Rescue crews yesterday raced against time looking for survivors from an earthquake that leveled three towns in central Italy, but the death toll rose to 247 and Italy once again anguished over trying to secure communities built on land prone to seismic activity.
Dawn broke over the rolling hills of central Lazio and Le Marche regions after a night of uninterrupted search efforts. Aided by sniffer dogs and audio equipment, firefighters and rescue crews using their bare hands pulled chunks of cement, rock and metal apart from mounds of rubble where homes once stood searching for signs of life.

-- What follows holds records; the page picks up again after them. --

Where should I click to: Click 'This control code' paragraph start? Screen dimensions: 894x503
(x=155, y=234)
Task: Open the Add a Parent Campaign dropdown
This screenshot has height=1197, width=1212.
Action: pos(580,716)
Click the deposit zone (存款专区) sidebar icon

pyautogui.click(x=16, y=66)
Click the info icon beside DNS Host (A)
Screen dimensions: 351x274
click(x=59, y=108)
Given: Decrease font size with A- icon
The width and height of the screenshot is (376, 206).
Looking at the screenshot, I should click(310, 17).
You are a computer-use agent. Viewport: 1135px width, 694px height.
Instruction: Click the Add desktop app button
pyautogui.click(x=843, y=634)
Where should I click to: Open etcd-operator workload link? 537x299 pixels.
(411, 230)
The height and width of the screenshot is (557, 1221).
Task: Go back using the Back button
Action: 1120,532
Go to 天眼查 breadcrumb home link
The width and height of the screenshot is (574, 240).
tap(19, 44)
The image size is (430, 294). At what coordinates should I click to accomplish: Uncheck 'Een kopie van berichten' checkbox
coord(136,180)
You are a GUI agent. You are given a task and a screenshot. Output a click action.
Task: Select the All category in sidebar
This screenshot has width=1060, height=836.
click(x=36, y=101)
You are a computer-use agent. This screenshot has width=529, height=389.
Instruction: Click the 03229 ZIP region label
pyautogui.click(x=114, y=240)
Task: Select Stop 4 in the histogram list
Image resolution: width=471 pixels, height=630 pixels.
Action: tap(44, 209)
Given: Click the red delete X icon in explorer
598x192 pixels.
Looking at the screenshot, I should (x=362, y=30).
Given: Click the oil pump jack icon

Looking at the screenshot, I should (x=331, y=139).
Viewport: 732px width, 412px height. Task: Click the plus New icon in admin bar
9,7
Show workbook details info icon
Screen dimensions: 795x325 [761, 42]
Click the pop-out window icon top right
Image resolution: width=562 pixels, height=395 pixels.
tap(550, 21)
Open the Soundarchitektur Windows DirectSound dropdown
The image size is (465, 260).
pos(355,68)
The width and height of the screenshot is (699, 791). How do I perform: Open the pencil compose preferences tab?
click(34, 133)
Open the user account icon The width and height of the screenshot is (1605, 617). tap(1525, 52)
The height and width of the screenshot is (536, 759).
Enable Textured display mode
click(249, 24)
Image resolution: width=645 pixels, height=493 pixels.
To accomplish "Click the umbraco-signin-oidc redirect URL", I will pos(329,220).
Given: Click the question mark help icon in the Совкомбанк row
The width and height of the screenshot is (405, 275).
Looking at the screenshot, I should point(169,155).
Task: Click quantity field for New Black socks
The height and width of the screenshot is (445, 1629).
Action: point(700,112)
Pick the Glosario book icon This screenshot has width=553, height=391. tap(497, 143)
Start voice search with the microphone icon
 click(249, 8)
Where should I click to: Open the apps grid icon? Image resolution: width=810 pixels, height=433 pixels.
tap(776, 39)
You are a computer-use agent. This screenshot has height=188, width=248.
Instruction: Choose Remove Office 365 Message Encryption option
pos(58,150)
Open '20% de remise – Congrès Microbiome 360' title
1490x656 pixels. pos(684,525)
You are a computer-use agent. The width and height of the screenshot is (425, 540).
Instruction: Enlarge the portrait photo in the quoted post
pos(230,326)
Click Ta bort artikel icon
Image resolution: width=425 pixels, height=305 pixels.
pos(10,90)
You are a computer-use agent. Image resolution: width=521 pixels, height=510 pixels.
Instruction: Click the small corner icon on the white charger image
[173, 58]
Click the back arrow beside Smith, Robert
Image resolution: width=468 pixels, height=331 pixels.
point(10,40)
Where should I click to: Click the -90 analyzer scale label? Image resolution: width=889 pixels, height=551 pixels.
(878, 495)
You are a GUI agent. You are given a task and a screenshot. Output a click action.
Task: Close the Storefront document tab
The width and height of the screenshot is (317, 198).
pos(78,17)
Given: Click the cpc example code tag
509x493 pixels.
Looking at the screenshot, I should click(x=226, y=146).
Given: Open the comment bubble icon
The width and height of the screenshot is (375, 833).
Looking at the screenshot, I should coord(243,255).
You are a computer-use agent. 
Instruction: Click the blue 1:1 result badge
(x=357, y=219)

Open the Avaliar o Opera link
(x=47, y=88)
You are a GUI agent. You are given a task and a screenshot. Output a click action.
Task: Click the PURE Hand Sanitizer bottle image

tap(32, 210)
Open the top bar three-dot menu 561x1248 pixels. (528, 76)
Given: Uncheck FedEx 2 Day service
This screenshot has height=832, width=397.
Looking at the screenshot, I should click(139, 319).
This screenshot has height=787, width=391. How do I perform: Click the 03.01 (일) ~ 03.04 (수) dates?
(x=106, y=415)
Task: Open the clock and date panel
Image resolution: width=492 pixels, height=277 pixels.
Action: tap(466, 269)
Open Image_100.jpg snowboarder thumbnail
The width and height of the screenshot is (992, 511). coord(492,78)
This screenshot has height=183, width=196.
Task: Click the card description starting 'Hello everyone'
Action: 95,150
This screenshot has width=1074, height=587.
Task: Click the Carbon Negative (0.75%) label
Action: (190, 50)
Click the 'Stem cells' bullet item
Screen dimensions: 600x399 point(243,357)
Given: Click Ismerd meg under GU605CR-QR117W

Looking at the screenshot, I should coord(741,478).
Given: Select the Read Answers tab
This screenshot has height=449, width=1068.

One area of focus was the Hotel Roma in Amatrice, famous for the Amatriciana bacon and tomato pasta sauce that brings food lovers to the medieval hilltop town each August for its food festival.
Photo: Reuters
Amatrice’s mayor had initially said 70 guests were in the crumbled hotel ahead of this weekend’s festival, but rescue workers later halved that estimate after the owner said most guests escaped.
Firefighters’ spokesman Luca Cari said that one body had been pulled out of the hotel rubble just before dawn, but that the search continued there and elsewhere, even as 460 aftershocks rattled the area after the magnitude 6 temblor struck at 3:36am on Wednesday.
“We’re still in a phase that allows us to hope we’ll find people alive,” Cari said, adding that in the 2009 earthquake in nearby L’Aquila a survivor was pulled out after 72 hours.
Worst affected by the quake were the tiny towns of Amatrice and Accumoli near Rieti, 100km northeast of Rome, and Pescara del Tronto, 25km further east.
Italy’s civil protection agency reported the death toll had risen to 247 early yesterday, with at least 264 others hospitalized. Most of the dead — 190 — were in Amatrice and Accumuli and their nearby hamlets.
“From here everyone survived,” said Sister Mariana, one of three nuns who, with an elderly woman, survived the quake that pancaked half of her Amatrice convent. “They saved each other, they took their hands even while it was falling apart, and they ran, and they survived.”
She said that others from another part of the convent apparently did not make it: Three other nuns and four elderly women.
The civil protection agency set up tent cities in the affected towns to accommodate those made homeless, 1,200 of whom took advantage of the offer to spend the night, civil protection officials said.
In Amatrice, about 50 elderly and children spent the night inside a local sports facility.
“It’s not easy for them,” said civil protection volunteer Tiziano De Carolis, helping to care for about 350 people in Amatrice. “They have lost everything, the work of an entire life, like those who have a business, a shop, a pharmacy, a grocery store and from one day to another they discovered everything they had was destroyed.”
Experts estimate that 70 percent of Italy’s buildings are not built to anti-seismic standards. After every major quake, proposals are made to improve the situation, but they often languish in Italy’s thick bureaucracy and funding shortages.